Saved data entries:

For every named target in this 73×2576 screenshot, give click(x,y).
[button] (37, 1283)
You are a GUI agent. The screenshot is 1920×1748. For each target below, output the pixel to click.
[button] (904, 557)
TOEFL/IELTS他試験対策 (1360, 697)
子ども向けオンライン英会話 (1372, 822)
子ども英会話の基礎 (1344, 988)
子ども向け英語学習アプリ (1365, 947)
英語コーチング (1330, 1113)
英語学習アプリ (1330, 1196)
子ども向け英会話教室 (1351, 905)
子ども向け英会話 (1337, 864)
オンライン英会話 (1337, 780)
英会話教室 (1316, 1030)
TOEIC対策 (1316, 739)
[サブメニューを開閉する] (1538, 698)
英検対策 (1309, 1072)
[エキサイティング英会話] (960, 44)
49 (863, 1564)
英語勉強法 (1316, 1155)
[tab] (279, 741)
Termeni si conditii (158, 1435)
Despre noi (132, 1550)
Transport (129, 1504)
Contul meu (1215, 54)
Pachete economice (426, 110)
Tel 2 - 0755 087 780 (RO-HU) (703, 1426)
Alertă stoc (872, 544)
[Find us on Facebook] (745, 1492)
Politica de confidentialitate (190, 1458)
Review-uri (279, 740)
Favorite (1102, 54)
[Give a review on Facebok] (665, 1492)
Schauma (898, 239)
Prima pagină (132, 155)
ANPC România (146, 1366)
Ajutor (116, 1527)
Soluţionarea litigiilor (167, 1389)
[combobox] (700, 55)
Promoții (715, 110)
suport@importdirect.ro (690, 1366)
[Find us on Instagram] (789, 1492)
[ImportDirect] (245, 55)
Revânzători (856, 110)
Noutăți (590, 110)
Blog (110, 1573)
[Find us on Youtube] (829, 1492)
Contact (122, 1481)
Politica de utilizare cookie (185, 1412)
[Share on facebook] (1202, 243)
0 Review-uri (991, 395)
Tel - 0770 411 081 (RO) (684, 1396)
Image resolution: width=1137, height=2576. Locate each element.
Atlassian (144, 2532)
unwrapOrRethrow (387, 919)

Brief:
Check each line of the entries for the string "click". Copy the lines that have it.

Response:
For every named target in this 73×2576 screenshot, give click(x,y).
You are a GUI agent. The screenshot is 1920×1748. For each target below, output the pixel to click.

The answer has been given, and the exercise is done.